→ **Collected data entries**:
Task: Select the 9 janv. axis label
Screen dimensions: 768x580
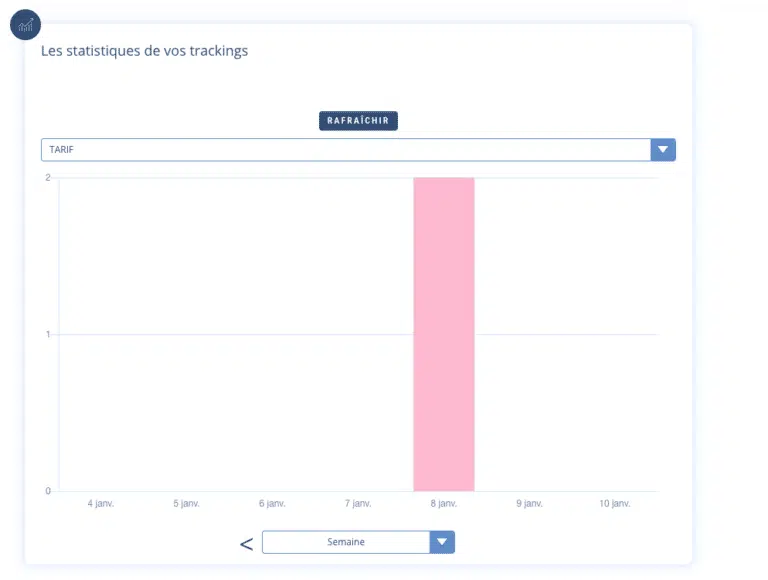Action: (529, 504)
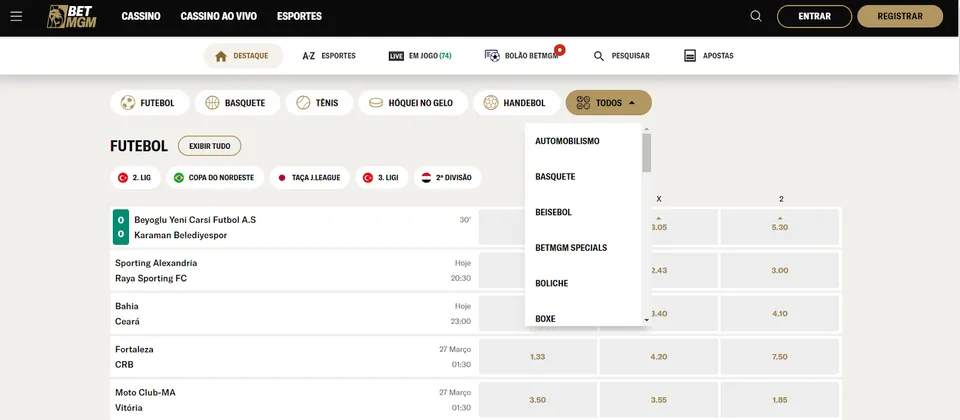Click the search magnifier in header
This screenshot has width=960, height=420.
coord(756,16)
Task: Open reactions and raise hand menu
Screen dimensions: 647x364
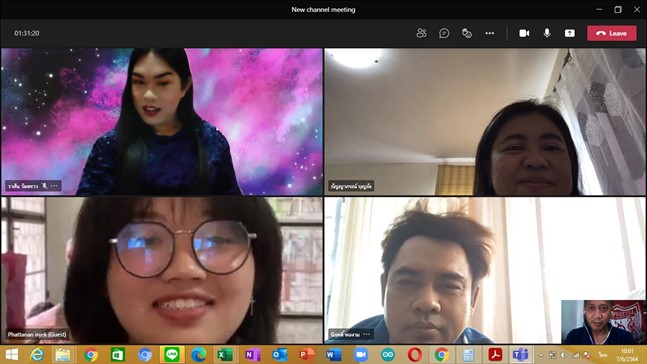Action: coord(467,33)
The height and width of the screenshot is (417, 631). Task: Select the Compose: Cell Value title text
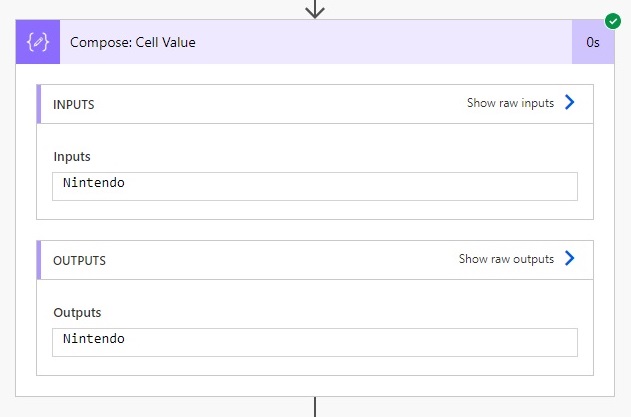pyautogui.click(x=133, y=42)
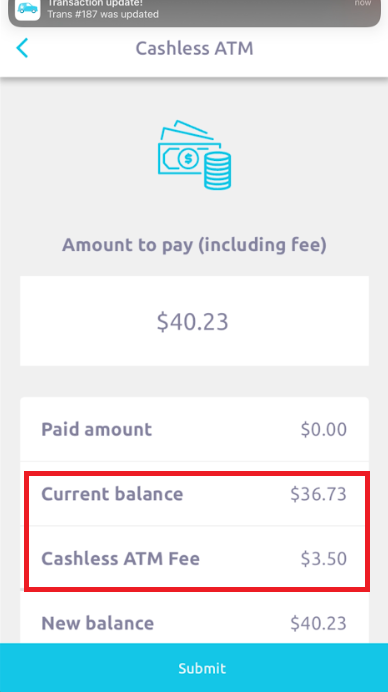Click the Amount to pay heading
Screen dimensions: 388x692
(194, 244)
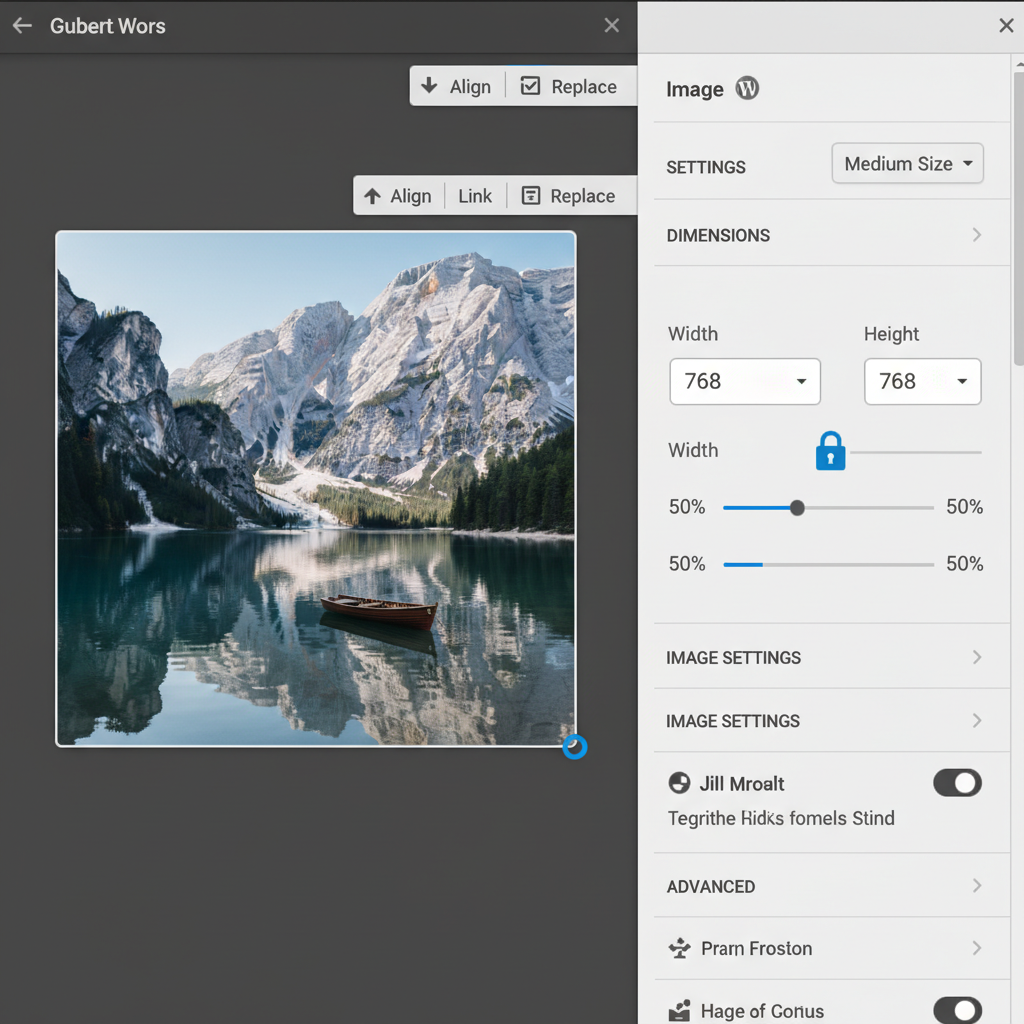
Task: Click the lock icon linking width and height
Action: (830, 451)
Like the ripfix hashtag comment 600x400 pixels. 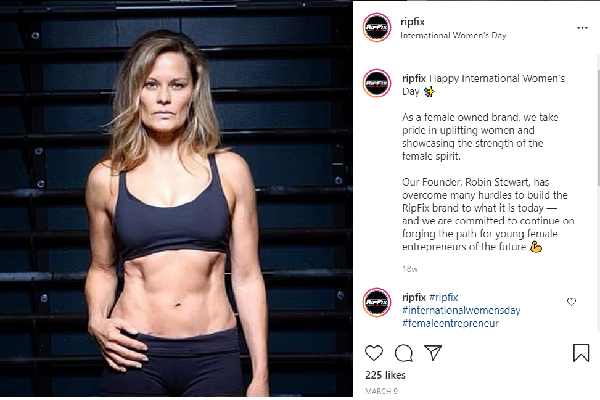click(x=571, y=302)

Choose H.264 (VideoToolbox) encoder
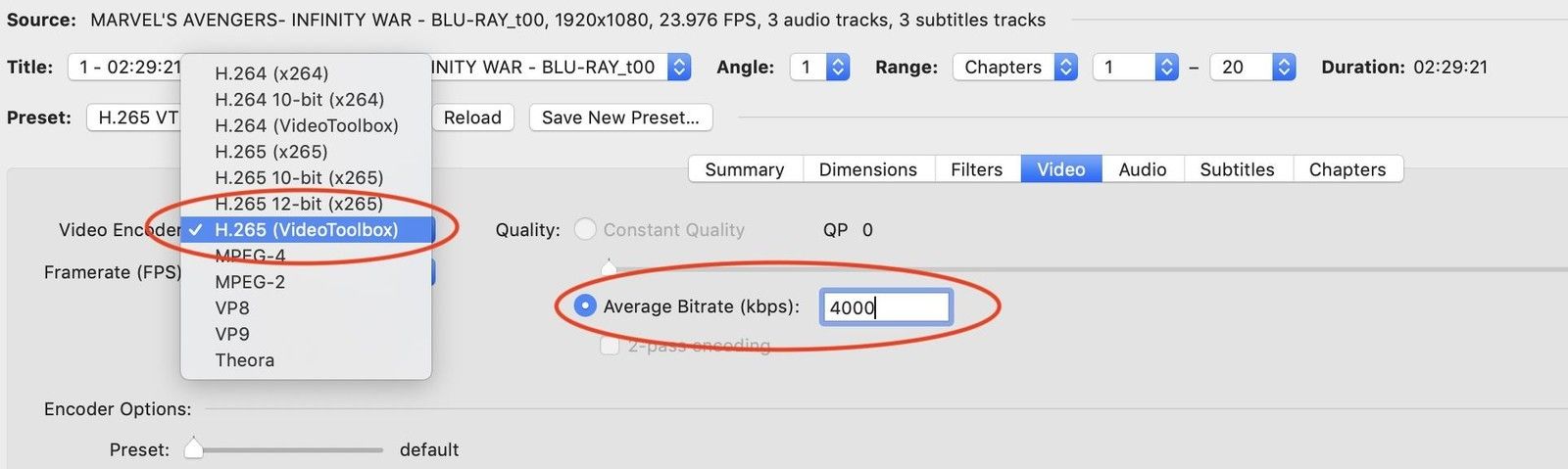coord(306,125)
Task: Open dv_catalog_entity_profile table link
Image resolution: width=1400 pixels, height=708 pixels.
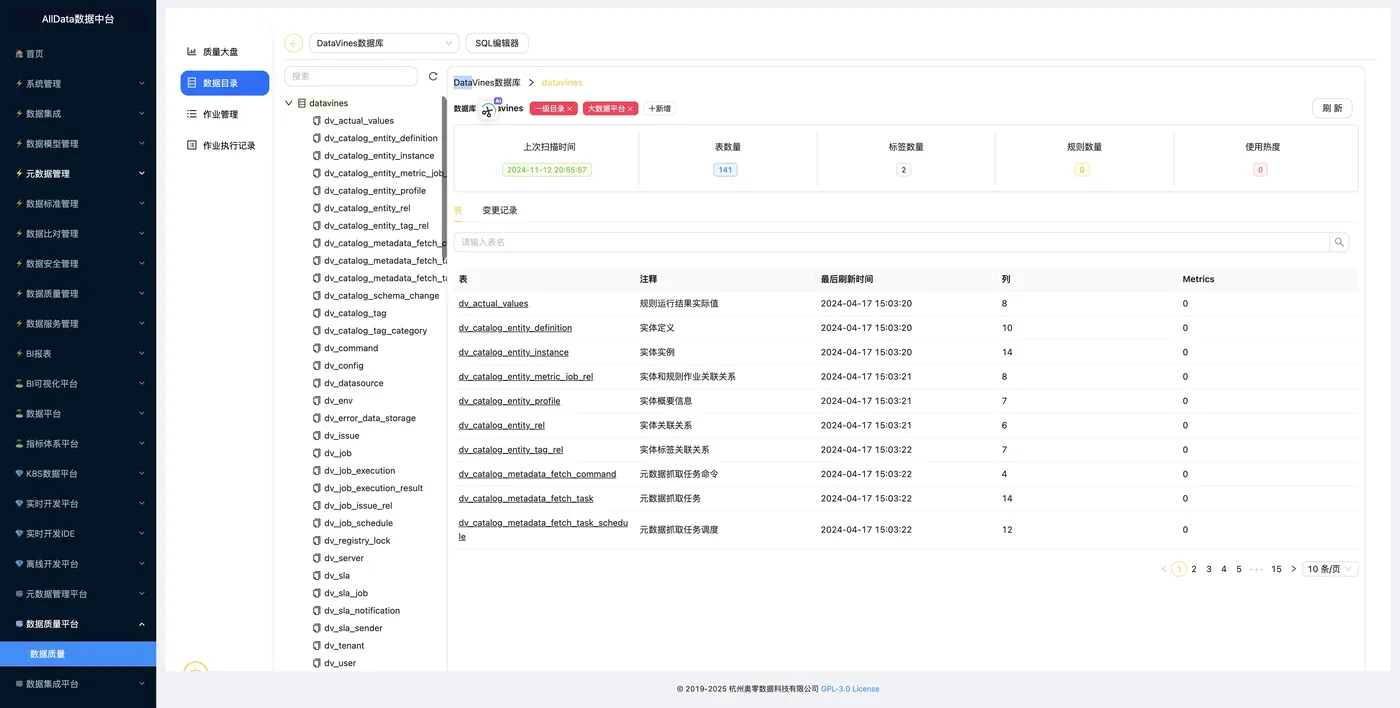Action: coord(509,401)
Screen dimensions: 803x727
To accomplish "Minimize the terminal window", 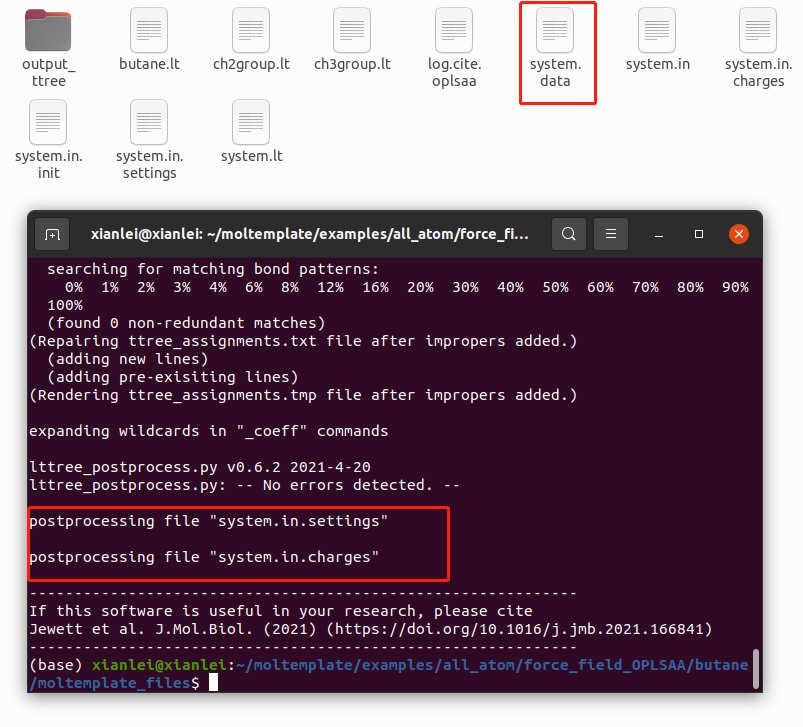I will coord(658,233).
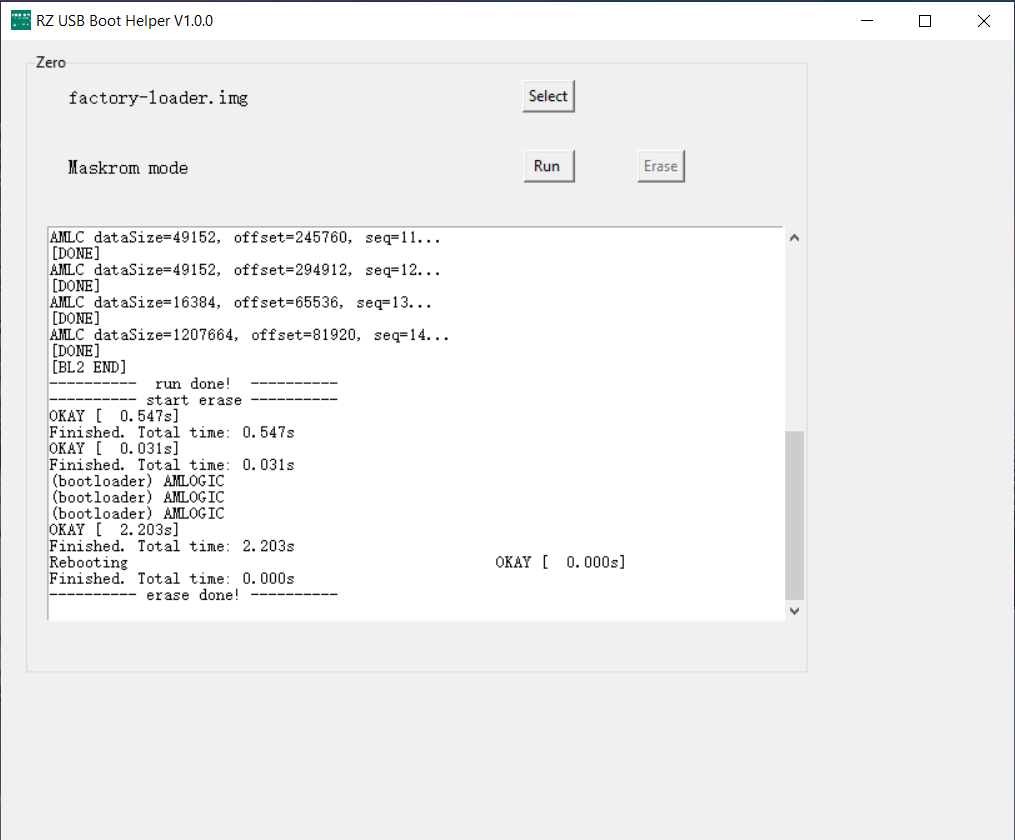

→ **TASK TO CARRY OUT**:
Search the entries for the word "Open". Copy every line where it occurs.

→ **PROBLEM SOLUTION**:
Task: Open reactions and raise hand menu
Task: Open dv_catalog_entity_profile table link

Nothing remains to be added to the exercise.